▶ **RECORDS SUPPLIED**:
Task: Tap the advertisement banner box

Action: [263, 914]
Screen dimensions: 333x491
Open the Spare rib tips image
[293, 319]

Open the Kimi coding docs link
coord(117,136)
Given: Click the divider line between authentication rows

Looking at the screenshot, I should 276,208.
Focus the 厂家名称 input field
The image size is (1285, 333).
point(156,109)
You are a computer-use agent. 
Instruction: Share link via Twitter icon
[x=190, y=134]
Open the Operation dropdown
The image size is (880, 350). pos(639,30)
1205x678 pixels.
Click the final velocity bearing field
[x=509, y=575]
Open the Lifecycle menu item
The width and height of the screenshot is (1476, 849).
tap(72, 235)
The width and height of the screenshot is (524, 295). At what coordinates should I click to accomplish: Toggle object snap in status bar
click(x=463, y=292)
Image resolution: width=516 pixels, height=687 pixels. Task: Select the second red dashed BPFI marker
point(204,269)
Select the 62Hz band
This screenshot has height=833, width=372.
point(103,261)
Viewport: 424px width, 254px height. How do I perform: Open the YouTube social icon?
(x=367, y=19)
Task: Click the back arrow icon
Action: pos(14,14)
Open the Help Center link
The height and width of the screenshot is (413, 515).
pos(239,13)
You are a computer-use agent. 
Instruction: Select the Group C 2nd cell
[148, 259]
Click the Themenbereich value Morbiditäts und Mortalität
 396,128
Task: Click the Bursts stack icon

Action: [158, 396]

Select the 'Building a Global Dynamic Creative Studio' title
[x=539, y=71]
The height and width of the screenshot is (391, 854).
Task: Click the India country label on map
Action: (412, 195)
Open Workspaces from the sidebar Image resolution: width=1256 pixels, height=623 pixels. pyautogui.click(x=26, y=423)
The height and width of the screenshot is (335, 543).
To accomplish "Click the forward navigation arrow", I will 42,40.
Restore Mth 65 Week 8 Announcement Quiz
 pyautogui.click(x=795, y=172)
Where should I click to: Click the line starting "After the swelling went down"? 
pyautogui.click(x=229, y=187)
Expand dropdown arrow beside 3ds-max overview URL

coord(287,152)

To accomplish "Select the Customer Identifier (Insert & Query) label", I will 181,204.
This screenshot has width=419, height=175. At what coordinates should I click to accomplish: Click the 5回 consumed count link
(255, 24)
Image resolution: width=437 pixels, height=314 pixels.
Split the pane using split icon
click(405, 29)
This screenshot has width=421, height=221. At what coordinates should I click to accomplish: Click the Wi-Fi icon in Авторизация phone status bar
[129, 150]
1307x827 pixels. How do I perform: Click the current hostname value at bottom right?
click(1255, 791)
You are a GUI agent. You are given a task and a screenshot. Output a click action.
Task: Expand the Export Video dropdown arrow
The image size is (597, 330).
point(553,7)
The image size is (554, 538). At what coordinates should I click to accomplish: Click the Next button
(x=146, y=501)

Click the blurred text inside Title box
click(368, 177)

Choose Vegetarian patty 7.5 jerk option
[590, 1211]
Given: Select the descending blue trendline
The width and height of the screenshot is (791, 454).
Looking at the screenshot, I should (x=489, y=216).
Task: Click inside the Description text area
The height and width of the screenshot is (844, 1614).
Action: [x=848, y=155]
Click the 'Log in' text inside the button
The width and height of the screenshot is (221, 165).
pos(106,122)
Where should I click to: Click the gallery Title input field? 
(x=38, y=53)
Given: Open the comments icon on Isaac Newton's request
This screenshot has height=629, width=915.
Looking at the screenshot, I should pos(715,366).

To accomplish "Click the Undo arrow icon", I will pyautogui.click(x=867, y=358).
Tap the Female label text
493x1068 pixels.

▶ **EXERCISE AIM**: Copy every one of the entries above verbatim, keeping every line as it appears.

▶ **RESPONSE TO THIS EXERCISE**:
Task: Tap the advertisement banner box

Action: [263, 914]
Screen dimensions: 333x491
Open the Spare rib tips image
[293, 319]

Open the Kimi coding docs link
coord(117,136)
Given: Click the divider line between authentication rows

Looking at the screenshot, I should 276,208.
Focus the 厂家名称 input field
The image size is (1285, 333).
point(156,109)
You are a computer-use agent. 
Instruction: Share link via Twitter icon
[x=190, y=134]
Open the Operation dropdown
The image size is (880, 350). pos(639,30)
1205x678 pixels.
Click the final velocity bearing field
[x=509, y=575]
Open the Lifecycle menu item
The width and height of the screenshot is (1476, 849).
tap(72, 235)
The width and height of the screenshot is (524, 295). At what coordinates should I click to accomplish: Toggle object snap in status bar
click(x=463, y=292)
Image resolution: width=516 pixels, height=687 pixels. Task: Select the second red dashed BPFI marker
point(204,269)
Select the 62Hz band
This screenshot has height=833, width=372.
point(103,261)
Viewport: 424px width, 254px height. How do I perform: Open the YouTube social icon?
(x=367, y=19)
Task: Click the back arrow icon
Action: pos(14,14)
Open the Help Center link
The height and width of the screenshot is (413, 515).
pos(239,13)
You are a computer-use agent. 
Instruction: Select the Group C 2nd cell
[148, 259]
Click the Themenbereich value Morbiditäts und Mortalität
 396,128
Task: Click the Bursts stack icon

Action: [158, 396]

Select the 'Building a Global Dynamic Creative Studio' title
[x=539, y=71]
The height and width of the screenshot is (391, 854).
Task: Click the India country label on map
Action: (412, 195)
Open Workspaces from the sidebar Image resolution: width=1256 pixels, height=623 pixels. pyautogui.click(x=26, y=423)
The height and width of the screenshot is (335, 543).
To accomplish "Click the forward navigation arrow", I will 42,40.
Restore Mth 65 Week 8 Announcement Quiz
 pyautogui.click(x=795, y=172)
Where should I click to: Click the line starting "After the swelling went down"? 
pyautogui.click(x=229, y=187)
Expand dropdown arrow beside 3ds-max overview URL

coord(287,152)

To accomplish "Select the Customer Identifier (Insert & Query) label", I will 181,204.
This screenshot has width=419, height=175. At what coordinates should I click to accomplish: Click the 5回 consumed count link
(255, 24)
Image resolution: width=437 pixels, height=314 pixels.
Split the pane using split icon
click(405, 29)
This screenshot has width=421, height=221. At what coordinates should I click to accomplish: Click the Wi-Fi icon in Авторизация phone status bar
[129, 150]
1307x827 pixels. How do I perform: Click the current hostname value at bottom right?
click(1255, 791)
You are a GUI agent. You are given a task and a screenshot. Output a click action.
Task: Expand the Export Video dropdown arrow
The image size is (597, 330).
point(553,7)
The image size is (554, 538). At what coordinates should I click to accomplish: Click the Next button
(x=146, y=501)

Click the blurred text inside Title box
click(368, 177)

Choose Vegetarian patty 7.5 jerk option
[590, 1211]
Given: Select the descending blue trendline
The width and height of the screenshot is (791, 454).
Looking at the screenshot, I should (x=489, y=216).
Task: Click inside the Description text area
The height and width of the screenshot is (844, 1614).
Action: [x=848, y=155]
Click the 'Log in' text inside the button
The width and height of the screenshot is (221, 165).
pos(106,122)
Where should I click to: Click the gallery Title input field? 
(x=38, y=53)
Given: Open the comments icon on Isaac Newton's request
This screenshot has height=629, width=915.
Looking at the screenshot, I should pos(715,366).

To accomplish "Click the Undo arrow icon", I will pyautogui.click(x=867, y=358).
Tap the Female label text
493x1068 pixels.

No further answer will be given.